Epilogue: History through quilting
In celebration of African Heritage Month, UNB’s Memorial Hall is hosting The Secret Codes exhibition. The display of art is not the usual paint smeared across canvas kind of show, but rather a showboat of colourful hand-woven quilts.
When we think of quilting most of us can picture a grandmother sitting down to a cup of tea, spending the afternoon working on her favourite past-time—the end product resulting in a warm safekeep to lay lazily at the bottom of your bed. The Black Artists Network of Nova Scotia is lifting the quilting stereotype by using the forgotten art form as a vehicle for storytelling and community history.
In 2007, BANNS organized the Vale Quiltmakers Association, based in New Glasgow, N.S. The association aims to promote quiltmaking in Black communities across Nova Scotia. In lieu of this historical month, the quilters have teamed up with artist and curator David Woods, and have stepped outside of their home province as a means to encourage art and culture not only in Fredericton, but nationwide.
This show marks the first time that the textured art experience has toured beyond Nova Scotia.
Quilts slung over a fence or windowsill or pinned on a clothesline passed on colourful encrypted messages to slaves. During the time it was illegal to teach slaves how to read and write—making slaves rely on these quilts as symbolic instructions or maps to a safe location. These codes became important to slaves’ existence and their route to freedom, which eventually became known as the Underground Railroad.

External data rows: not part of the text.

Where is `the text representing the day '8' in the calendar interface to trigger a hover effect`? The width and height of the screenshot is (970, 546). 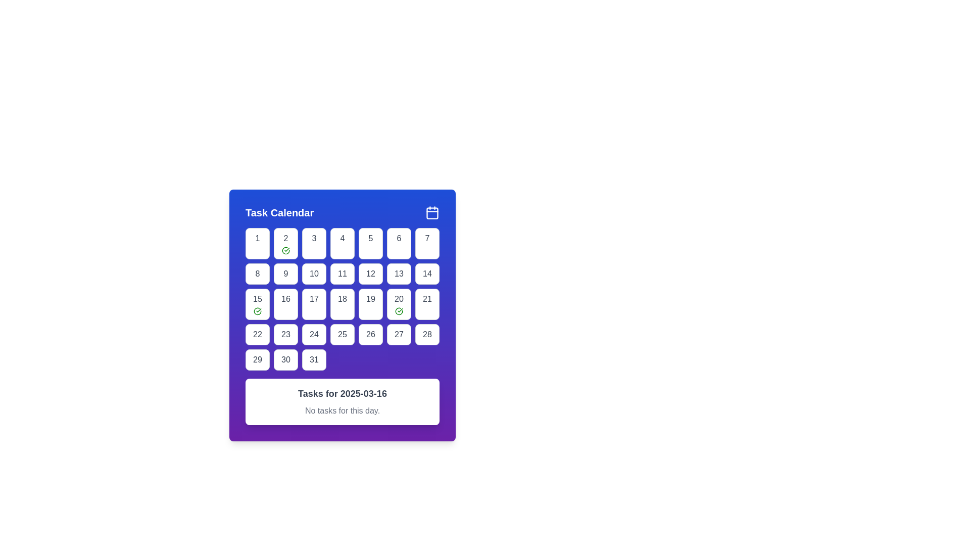 the text representing the day '8' in the calendar interface to trigger a hover effect is located at coordinates (257, 274).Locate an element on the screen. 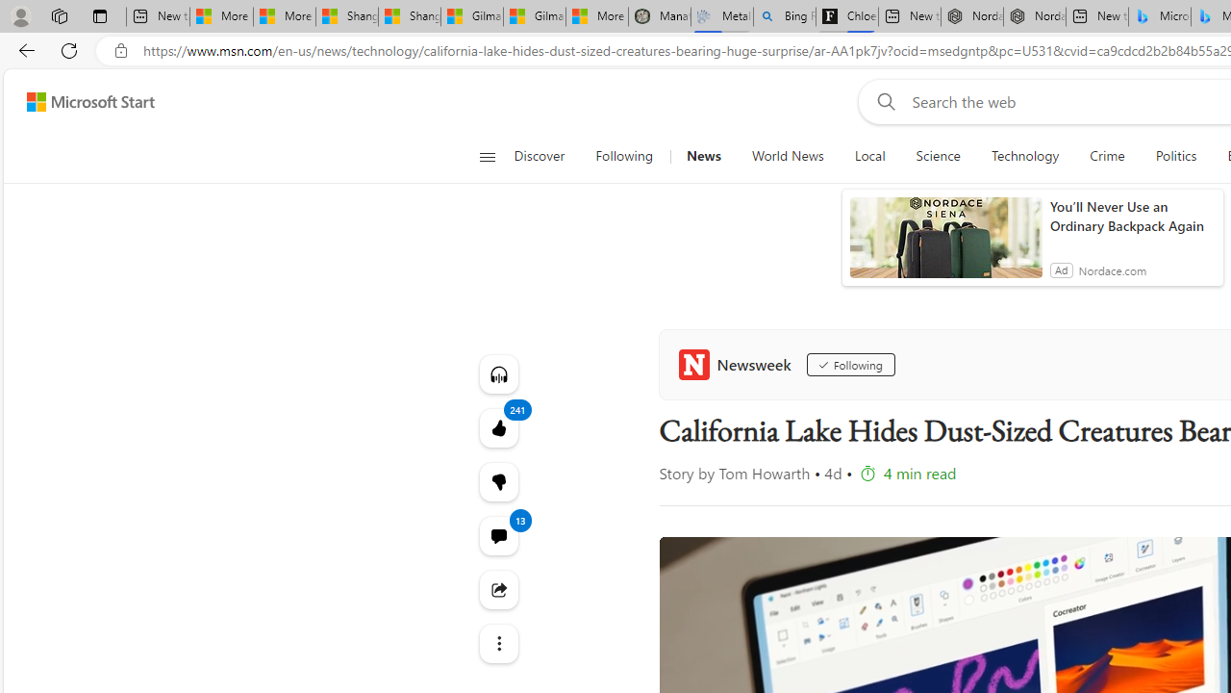 The height and width of the screenshot is (693, 1231). 'Politics' is located at coordinates (1175, 156).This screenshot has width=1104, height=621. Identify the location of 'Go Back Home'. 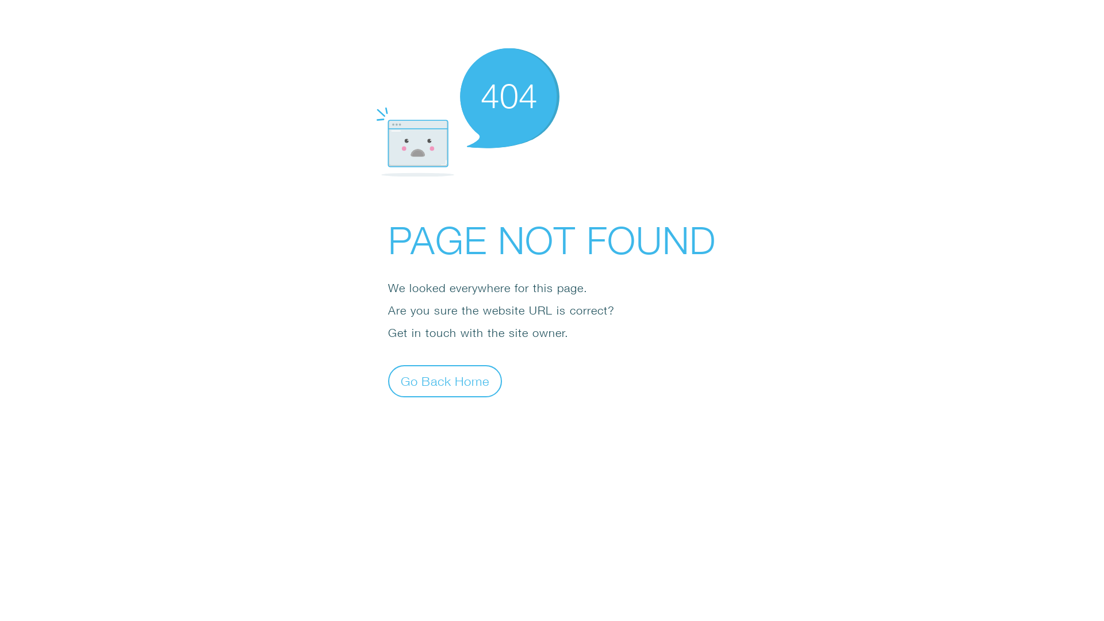
(444, 381).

The exhibit of 25 quilts by 12 quilters ranges from simple images to complex and diverse patterns. Some of the most common patterns during the underground operation were “monkey wrench” and “wagon wheel.”
There is no written proof the codes in the quilt patterns actually existed. What remains are the stories passed down through generations—much like the tradition of quilting.
The Secret Codes exhibition will be on display at Memorial Hall until the end of the month.